Согласно Конфуцию, человек претворяет в себе внутреннюю правду Неба, но его сокровенная праведность непременно просвечивает во внешнем облике: благочинном и степенном, возвышенно-сдержанном и всегда должном, уместном, одним словом, — церемонном. В этом облике нет ничего нарочитого, субъективного, случайного. Мудрец для Конфуция подобен идеально чистому зеркалу, которое, оставаясь незаметным, выявляет образы всех вещей. Это зеркало не просто отражает, но и преображает мир, сообщает ему внутреннюю определенность, делает его продолжением внутреннего морального усилия, работы воли, которая ищет моральной оценки всему происходящему в мире.
Конфуцианский человек в себе и через себя ищет средоточие мировой гармонии. В своей способности быть фокусом космического круговорота жизни он превосходит даже богов. Законодательством китайской империи ее чиновники и в самом деле наделялись властью даже над духами, а внешнему благочестию корифеи китайской мудрости всегда предпочитали внутреннюю медитацию, поиск равновесия земного и небесного в глубине собственного сердца. В итоге исторические преемники Конфуция стремились изобразить богов людьми, а религию свести к морали. А вот фольклору Китая свойственна обратная тенденция: в народной религии чиновники и выдающиеся люди воспринимались как божества.

### Приведённые записи
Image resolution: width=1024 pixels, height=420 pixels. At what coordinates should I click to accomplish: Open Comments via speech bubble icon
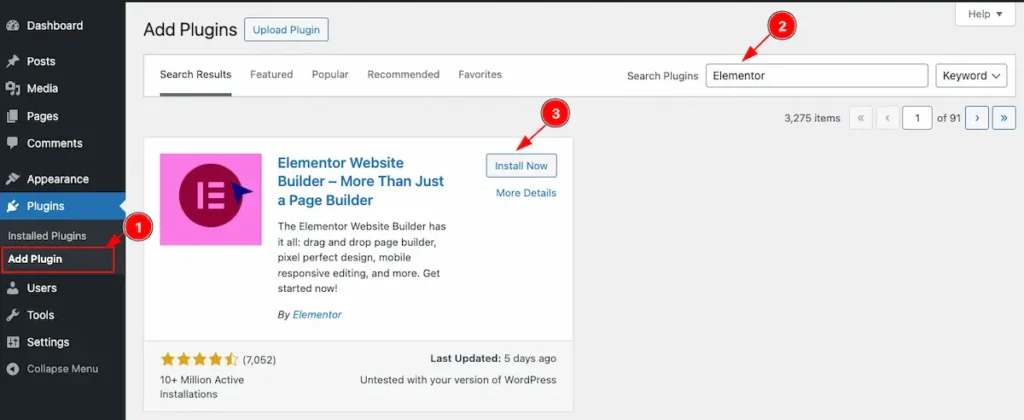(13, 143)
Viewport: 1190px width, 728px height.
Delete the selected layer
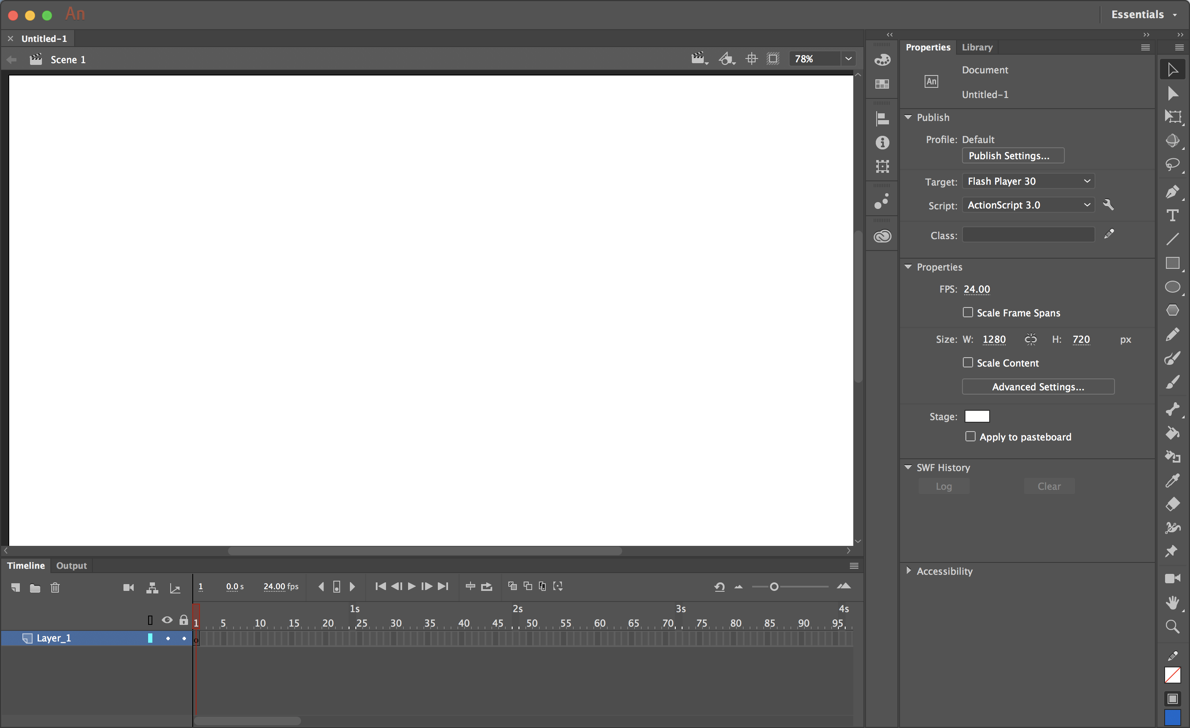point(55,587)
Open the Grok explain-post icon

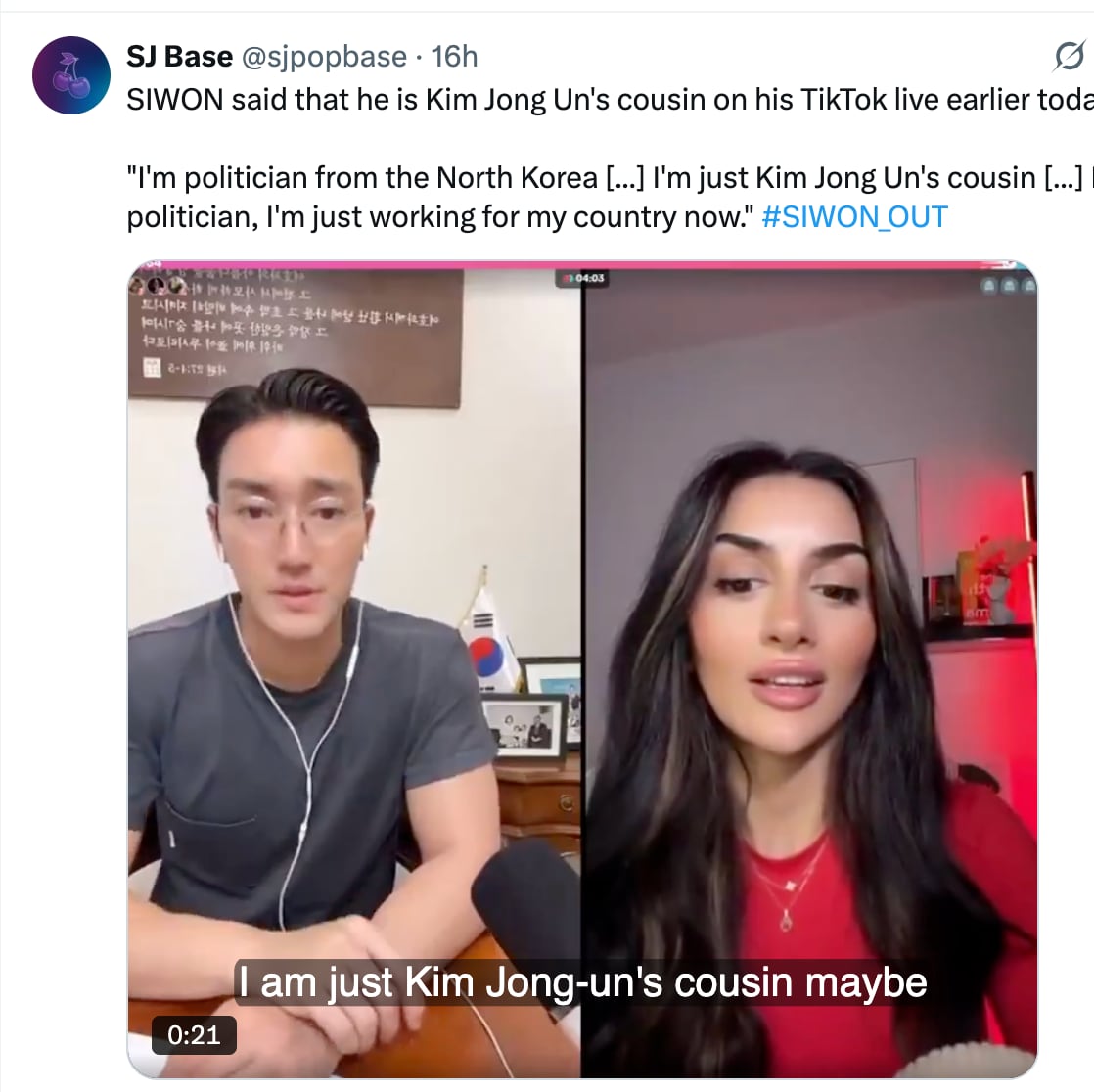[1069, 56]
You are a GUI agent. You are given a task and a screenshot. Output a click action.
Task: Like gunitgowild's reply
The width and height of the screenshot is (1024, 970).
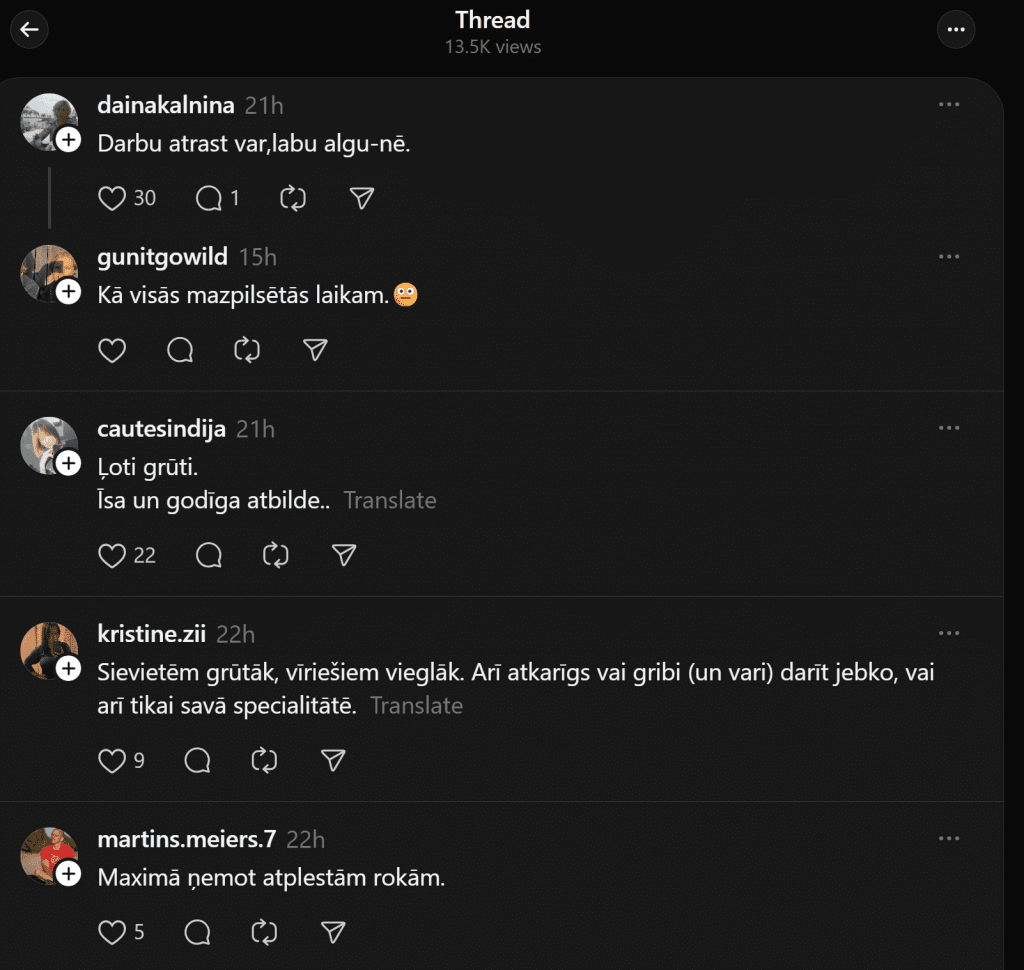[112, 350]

### Задания
1. Совпадают ли с отрывком о Конфуции утверждения (а), (б) и (в)? На каждое ответьте «да» или «нет» и дословно приведите слова отрывка, которые это решают.
(а) Мудреца Конфуций сравнивает с чистым зеркалом.
(б) Преемники Конфуция стремились изобразить людей богами.
(в) По законам китайской империи чиновники имели власть даже над духами.
2. Перепишите без изменений часть отрывка о Конфуции между словами «Конфуцианский человек в» и «воспринимались как божества.» включительно.
Записи взяты из другого источника.

### Разобранные задания
1.
(а) Да: «Мудрец для Конфуция подобен идеально чистому зеркалу».
(б) Нет: «исторические преемники Конфуция стремились изобразить богов людьми».
(в) Да: «Законодательством китайской империи ее чиновники и в самом деле наделялись властью даже над духами».

2.
Конфуцианский человек в себе и через себя ищет средоточие мировой гармонии. В своей способности быть фокусом космического круговорота жизни он превосходит даже богов. Законодательством китайской империи ее чиновники и в самом деле наделялись властью даже над духами, а внешнему благочестию корифеи китайской мудрости всегда предпочитали внутреннюю медитацию, поиск равновесия земного и небесного в глубине собственного сердца. В итоге исторические преемники Конфуция стремились изобразить богов людьми, а религию свести к морали. А вот фольклору Китая свойственна обратная тенденция: в народной религии чиновники и выдающиеся люди воспринимались как божества.